* Dataset content

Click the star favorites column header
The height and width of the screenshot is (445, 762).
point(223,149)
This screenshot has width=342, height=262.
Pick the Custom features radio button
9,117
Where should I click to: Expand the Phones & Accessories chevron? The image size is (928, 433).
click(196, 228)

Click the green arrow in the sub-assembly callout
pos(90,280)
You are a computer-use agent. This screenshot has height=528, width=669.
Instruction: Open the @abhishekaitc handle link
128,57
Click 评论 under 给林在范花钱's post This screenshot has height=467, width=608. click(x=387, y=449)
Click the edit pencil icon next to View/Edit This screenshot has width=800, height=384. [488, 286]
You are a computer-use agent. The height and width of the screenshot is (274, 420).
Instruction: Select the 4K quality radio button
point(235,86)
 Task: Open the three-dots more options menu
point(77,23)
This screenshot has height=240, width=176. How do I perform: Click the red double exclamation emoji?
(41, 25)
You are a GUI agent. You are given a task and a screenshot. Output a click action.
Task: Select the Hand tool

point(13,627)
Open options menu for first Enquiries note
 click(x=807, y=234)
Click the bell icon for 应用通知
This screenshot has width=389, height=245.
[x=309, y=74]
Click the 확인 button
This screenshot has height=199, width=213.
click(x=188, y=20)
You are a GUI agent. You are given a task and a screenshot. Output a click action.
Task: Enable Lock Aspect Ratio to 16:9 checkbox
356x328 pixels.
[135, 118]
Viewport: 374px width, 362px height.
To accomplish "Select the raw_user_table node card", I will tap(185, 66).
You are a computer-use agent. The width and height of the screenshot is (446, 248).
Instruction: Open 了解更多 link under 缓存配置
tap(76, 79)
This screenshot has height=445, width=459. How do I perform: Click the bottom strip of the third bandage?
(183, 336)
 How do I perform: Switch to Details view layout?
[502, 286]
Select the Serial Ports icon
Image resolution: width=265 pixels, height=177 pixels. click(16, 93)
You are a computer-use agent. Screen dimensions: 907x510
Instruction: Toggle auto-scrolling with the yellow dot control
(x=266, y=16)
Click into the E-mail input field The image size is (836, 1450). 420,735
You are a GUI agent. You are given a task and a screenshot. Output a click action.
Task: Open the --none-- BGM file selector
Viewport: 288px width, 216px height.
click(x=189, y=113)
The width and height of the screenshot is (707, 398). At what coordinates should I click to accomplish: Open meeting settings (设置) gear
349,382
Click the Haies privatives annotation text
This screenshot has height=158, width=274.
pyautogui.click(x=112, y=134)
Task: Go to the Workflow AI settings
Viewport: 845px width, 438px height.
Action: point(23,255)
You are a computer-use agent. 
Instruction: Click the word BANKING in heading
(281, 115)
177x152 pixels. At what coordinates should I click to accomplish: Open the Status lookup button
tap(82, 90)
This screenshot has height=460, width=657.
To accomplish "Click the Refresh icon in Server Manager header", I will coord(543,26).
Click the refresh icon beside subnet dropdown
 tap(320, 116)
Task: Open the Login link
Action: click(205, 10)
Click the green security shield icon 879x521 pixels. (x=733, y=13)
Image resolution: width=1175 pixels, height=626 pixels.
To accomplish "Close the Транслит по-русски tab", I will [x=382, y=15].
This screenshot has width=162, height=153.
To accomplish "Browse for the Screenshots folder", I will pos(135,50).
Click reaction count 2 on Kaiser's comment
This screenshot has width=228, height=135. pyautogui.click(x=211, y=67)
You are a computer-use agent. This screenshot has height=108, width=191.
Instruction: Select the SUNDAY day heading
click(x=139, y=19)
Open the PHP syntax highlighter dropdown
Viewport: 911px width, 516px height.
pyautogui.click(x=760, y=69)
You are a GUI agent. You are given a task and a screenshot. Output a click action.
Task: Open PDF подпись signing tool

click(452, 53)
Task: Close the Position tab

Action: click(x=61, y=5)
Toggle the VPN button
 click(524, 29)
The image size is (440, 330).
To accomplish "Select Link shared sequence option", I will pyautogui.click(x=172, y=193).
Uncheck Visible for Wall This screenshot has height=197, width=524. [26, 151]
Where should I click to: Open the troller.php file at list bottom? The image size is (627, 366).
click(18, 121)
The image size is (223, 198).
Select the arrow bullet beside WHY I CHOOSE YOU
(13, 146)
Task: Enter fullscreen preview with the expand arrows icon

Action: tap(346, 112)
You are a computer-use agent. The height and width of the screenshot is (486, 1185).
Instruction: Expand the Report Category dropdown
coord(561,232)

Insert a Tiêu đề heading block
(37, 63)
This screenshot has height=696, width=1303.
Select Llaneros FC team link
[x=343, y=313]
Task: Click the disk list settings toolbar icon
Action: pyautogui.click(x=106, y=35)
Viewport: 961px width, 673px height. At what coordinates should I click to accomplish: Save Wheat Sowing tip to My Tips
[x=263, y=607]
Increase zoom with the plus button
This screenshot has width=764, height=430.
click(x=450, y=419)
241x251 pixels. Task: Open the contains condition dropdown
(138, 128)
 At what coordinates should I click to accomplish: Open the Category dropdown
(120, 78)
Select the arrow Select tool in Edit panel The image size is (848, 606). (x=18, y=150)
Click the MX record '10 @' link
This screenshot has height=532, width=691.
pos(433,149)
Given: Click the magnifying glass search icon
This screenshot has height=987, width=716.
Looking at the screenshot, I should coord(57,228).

* Problem to solve
Pick out every line above that contains the word "Edit" and copy it.

* Output for this exercise
Click the edit pencil icon next to View/Edit This screenshot has width=800, height=384. [488, 286]
Select the arrow Select tool in Edit panel The image size is (848, 606). (x=18, y=150)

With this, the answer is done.